Mit ihrer »mittigen« Politik lässt die SPD reichlich Platz für einen politischen Konkurrenten auf dem linken Spektrum. Daher hat die Linkspartei im Februar gute Chancen, den Sprung über die 5%-Hürde erneut zu schaffen. In den Umfragen liegt DIE LINKE zwischen 7 und 8%, was den vorschnellen Schluss auf eine stabile Stammwählerschaft nahelegt, die von den Krisen der Linkspartei unbeeindruckt bleibt.

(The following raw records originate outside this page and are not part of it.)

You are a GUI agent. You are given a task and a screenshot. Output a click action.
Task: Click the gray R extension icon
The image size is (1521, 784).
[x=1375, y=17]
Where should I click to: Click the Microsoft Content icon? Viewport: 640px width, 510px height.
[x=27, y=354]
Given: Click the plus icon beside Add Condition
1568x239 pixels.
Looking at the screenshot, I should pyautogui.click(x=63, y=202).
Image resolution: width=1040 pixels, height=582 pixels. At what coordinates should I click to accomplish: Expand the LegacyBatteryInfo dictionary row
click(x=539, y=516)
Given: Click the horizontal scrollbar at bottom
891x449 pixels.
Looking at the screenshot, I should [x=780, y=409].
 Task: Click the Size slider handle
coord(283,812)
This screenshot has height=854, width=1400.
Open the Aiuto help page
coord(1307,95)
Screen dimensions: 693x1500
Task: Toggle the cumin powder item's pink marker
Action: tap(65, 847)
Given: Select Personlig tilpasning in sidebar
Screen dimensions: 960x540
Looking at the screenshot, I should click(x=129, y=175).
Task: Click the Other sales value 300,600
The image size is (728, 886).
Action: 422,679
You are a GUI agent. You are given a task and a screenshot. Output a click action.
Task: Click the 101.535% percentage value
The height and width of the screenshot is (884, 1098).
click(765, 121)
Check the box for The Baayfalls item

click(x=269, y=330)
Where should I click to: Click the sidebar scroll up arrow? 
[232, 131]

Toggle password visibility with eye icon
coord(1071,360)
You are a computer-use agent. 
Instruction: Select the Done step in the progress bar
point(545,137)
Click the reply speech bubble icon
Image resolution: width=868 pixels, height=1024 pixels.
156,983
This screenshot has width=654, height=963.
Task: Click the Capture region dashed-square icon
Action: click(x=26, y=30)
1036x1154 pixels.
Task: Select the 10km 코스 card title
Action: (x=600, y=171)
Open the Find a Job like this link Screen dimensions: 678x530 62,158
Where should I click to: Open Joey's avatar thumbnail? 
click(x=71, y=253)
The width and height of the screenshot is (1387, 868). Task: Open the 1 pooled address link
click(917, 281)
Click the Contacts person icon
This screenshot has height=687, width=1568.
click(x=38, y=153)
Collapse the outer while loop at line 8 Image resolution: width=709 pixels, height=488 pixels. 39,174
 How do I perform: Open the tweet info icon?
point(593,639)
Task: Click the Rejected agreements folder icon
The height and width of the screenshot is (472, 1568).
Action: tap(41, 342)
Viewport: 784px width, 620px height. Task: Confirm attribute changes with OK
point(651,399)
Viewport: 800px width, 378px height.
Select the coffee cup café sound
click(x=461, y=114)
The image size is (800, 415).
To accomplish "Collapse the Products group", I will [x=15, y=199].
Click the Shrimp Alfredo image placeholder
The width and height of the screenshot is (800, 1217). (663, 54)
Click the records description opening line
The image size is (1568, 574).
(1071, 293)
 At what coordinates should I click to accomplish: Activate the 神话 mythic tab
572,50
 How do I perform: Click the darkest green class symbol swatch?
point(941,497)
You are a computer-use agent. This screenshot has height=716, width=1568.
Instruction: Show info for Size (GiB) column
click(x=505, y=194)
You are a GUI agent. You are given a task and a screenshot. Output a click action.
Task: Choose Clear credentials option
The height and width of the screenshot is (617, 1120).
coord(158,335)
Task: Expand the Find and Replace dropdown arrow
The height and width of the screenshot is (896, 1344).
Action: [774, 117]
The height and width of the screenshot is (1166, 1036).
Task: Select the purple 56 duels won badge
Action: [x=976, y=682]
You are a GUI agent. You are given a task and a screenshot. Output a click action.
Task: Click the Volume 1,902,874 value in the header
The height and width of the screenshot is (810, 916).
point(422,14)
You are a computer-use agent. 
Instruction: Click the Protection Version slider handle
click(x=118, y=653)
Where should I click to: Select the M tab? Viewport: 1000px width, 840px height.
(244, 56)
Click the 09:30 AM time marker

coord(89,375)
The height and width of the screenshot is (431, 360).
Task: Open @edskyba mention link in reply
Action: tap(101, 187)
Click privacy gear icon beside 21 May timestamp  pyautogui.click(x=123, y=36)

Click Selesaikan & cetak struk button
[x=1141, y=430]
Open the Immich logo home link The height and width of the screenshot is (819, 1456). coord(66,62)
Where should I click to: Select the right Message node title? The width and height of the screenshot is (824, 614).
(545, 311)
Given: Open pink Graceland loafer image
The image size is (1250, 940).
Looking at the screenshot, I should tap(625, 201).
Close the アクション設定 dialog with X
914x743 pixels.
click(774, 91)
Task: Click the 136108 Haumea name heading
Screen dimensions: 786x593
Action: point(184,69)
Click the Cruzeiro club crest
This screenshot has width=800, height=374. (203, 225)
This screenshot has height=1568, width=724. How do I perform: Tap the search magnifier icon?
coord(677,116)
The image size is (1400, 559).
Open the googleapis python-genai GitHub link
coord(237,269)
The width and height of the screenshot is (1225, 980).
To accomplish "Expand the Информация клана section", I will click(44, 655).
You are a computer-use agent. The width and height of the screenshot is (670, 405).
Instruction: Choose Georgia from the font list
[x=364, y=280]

So jedenfalls sieht es die Fraktionsvorsitzende Dora Heyenn: »Wir freuen uns aus zwei Gründen über diese Umfrageergebnisse: Offenkundig haben wir uns in den sechseinhalb Jahren in der Bürgerschaft und auf der Straße eine Stammwählerschaft erarbeitet. Das heißt natürlich nicht, dass wir uns jetzt zurücklehnen, sondern wir werden einen intensiven und leidenschaftlichen Wahlkampf führen. Außerdem scheitert die neue Schill-Partei entgegen den bisherigen Erwartungen und wird laut Umfrage nicht in die Bürgerschaft einziehen. Das begrüßen wir sehr.«
Beide Thesen werden allerdings durch die Ergebnisse einer aktuellen Meinungsumfrage nur unzureichend gestützt. Ein intensiver Wahlkampf steht an und wird die Kräfteverhältnisse verändern. Freilich hat sich DIE LINKE in Hamburg nur mit großen Widersprüchen auf eine Liste von KandidatInnen »verständigen« können. Und das Ergebnis für die Spitzenkandidatin Dora Heyenn ist mit 54% sicherlich kein Empfehlungsschreiben. Heyenn spricht selbst einer »gespaltenen Partei« in Hamburg, was sicherlich übertrieben ist. Aber das linke Wahlprogramm ist eher von Grundsatzpositionen und den damit verbundenen Debatten geprägt. Eine konkrete, realistische Alternative zur Sozialdemokratie ist jedenfalls nicht beabsichtigt und die Präsentation einer progressiven, rot-rot-grünen Koalition für die Hansestadt auch für die Bürgerschaftswahlen 2020 noch kein Thema. Ob das die »Stammwähler« wirklich mobilisieren wird, bleibt abzuwarten.
Die rechtspopulistische »Alternative für Deutschland« (AfD), deren aktuelle Umfragewerte zwischen 4 und 6% schwanken, wird vermutlich in die Bürgerschaft einziehen. Die AfD wird die Kritik an den unübersehbaren Problemen der Flüchtlings- und Asylpolitik in das Zentrum ihres Wahlangebotes rücken und damit ein Alleinstellungsmerkmal haben. Die größte Gefahr für die Partei sind die internen Macht- und Richtungskämpfe und der Einfluss rechtsextremistischer Kräfte. Allein die Linkspartei könnte im Wahlkampf die rechtspopulistische Partei in die Schranken weisen und in einer kritischen Auseinandersetzung die Fremdenfeindlichkeit und den Rassismus dieser neuen Formation zum Thema machen. Dazu allerdings müsste sie diese Herausforderung annehmen.